Sea Glass_ A Novel - Anita Shreve [56]
McDermott and Alphonse ride in silence and Alphonse watches the people getting on and off the trolley, more getting off than on as they travel farther and farther west. McDermott has a word with the conductor and offers him a cigarette and when he turns to look back at Alphonse, he points out the window. Alphonse sees a large flat field with a building and a tower and, lifting from the snow, an airplane. Suddenly the day, which until that moment has not felt one bit like a holiday, turns as sparkling as the snow.
* * *
“I sometimes come out here and watch the planes take off and land,” McDermott says. “They have a little waiting room inside that building there where you can get a cup of hot chocolate. I bet you’d really like a cup of hot chocolate right now.”
Alphonse has counted seven planes already. He doesn’t know all their names, but McDermott identifies them as they walk in from the trolley stop.

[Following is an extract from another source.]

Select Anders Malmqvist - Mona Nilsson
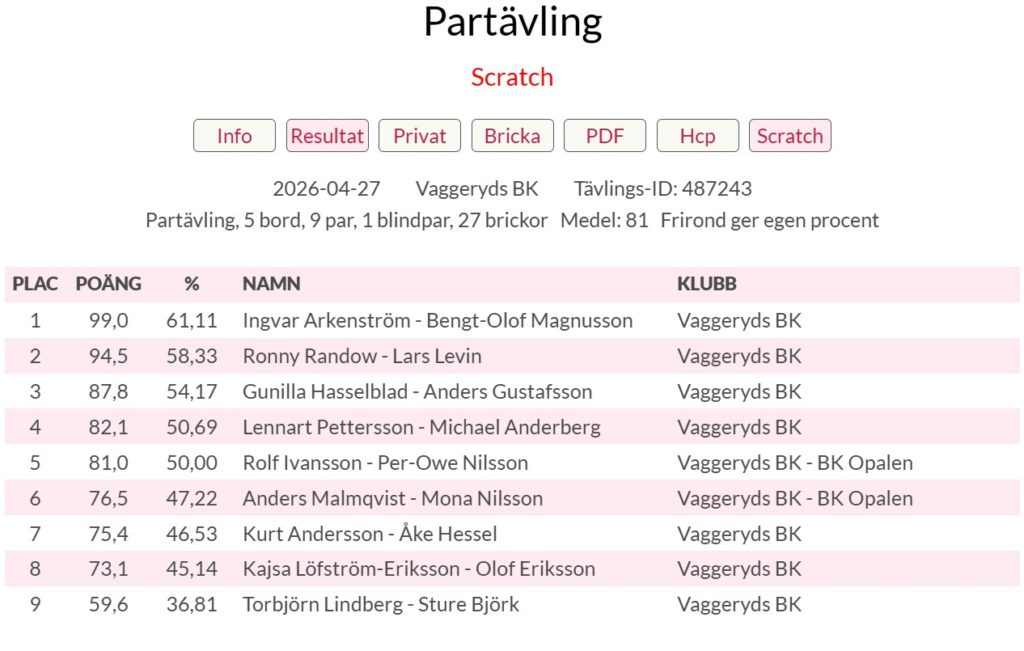This screenshot has width=1024, height=651. [392, 498]
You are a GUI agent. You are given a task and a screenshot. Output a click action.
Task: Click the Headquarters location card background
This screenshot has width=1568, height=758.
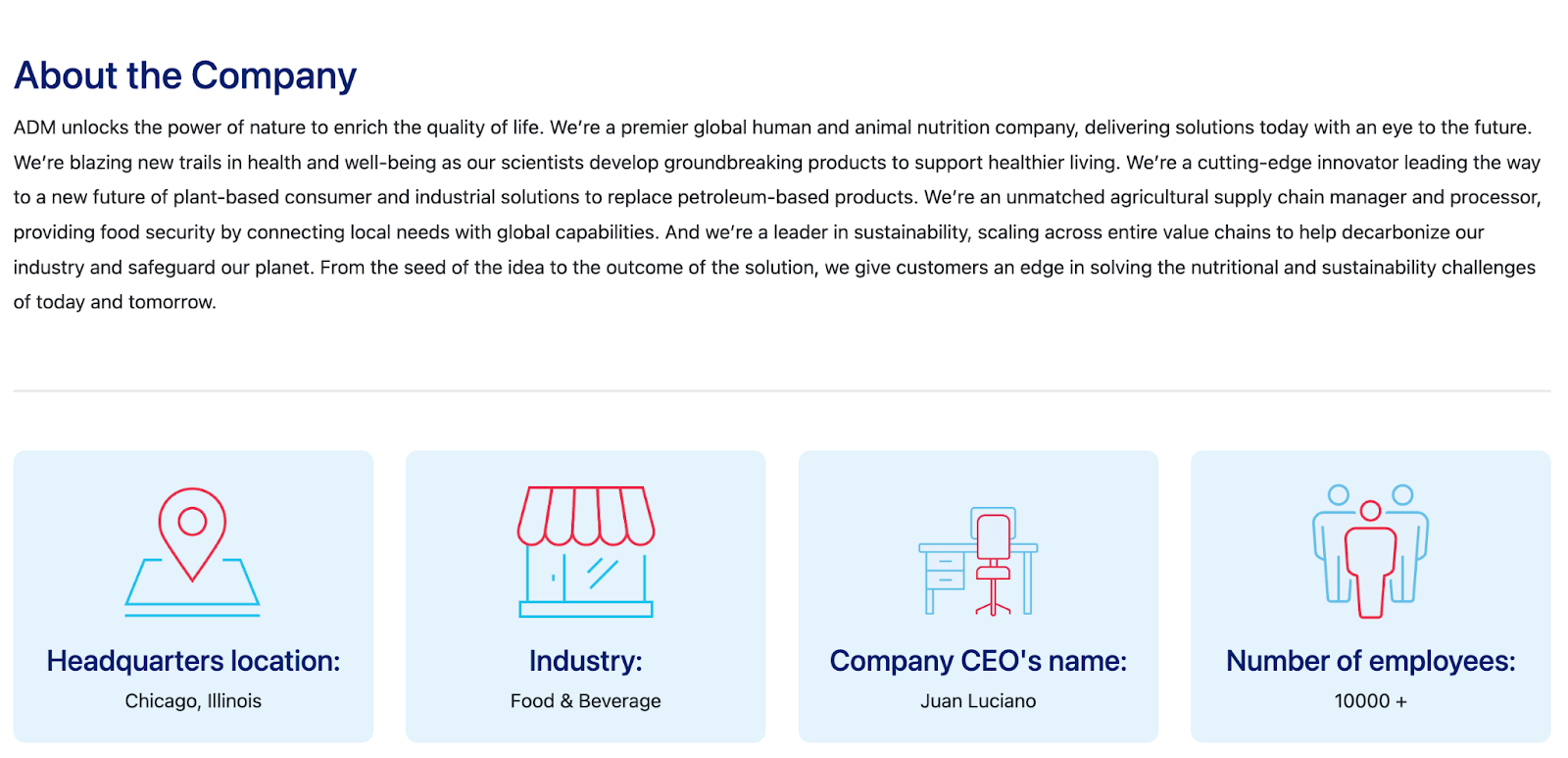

“See that one there with the Texaco star?” McDermott says, pointing to a bright red plane. “That’s a Lockheed monoplane just like the one Frank Hawkes piloted from New York to Los Angeles and back again last summer. Nineteen hours ten minutes going west. Seventeen hours thirty-eight minutes going east. West to east is faster.”
“Why?”
“The winds, I think. That big red one there? That’s a Fokker Thirty-two. Wingspan ninety-nine feet. It has four rooms, a kitchen, two lavatories, and sleeps sixteen. That one there — taking off? — that’s a Travel Air open cockpit. One hundred and twenty-two miles per hour. That’ll be headed out to New York. Most of these planes, they go to New York or to Boston, and then the passengers make a connection to another plane and go off to Miami or Saint Louis or Havana. There should be a crowd of people in the waiting room today, all trying to get home for Christmas. That one there? Coming in? That’s a Boeing mail plane. Pretty plane, isn’t it? It’ll be loaded with cards and packages today.”
Alphonse and McDermott walk through the snow, and even though it goes in the sides of his boots and sometimes reaches above his sock line, Alphonse doesn’t care. He can see a man in the tower with a microphone in his hands. To think that the airfield has been here all this time at the end of the trolley line and Alphonse hasn’t known it! Even if he was too shy to go all the way to the building he could have stood at the end of the field and watched the planes taking off and landing.
McDermott steers Alphonse into the waiting room. The warmth is a surprise, though everyone still has a coat on. In the corner there’s a woman in a fur coat talking to a woman in a cloth coat and when Alphonse looks at them again he notices that the woman in the cloth coat is the same woman who was in the brown bathing suit at the beach that day, the one who dug her hands and knees into the sand.
Alphonse worries that someone will come over and ask McDermott and him to leave, because everyone in the room is so beautifully dressed and there he is in shoes without laces and his pants not even reaching his socks, and McDermott — well, McDermott looks better than Alphonse does, but not as good as the people standing around drinking coffee and chatting as if they did this every day. And then Alphonse glances down and spots the light green sweater with a frill, which everyone can see now because he’s opened his jacket in the warmth, and he freezes the way a dog does when it knows it has done something bad.
“I’ll get you a cup of hot chocolate,” McDermott says.
Alphonse wraps his jacket tight across his chest and nods. He should have let his mother fix the zipper. McDermott goes to the counter and comes back again with a white china cup that has a blue line and an airplane on it, and Alphonse takes a long drink of the hot brew and thinks that it is just about the best thing he has ever had to drink in his whole long life.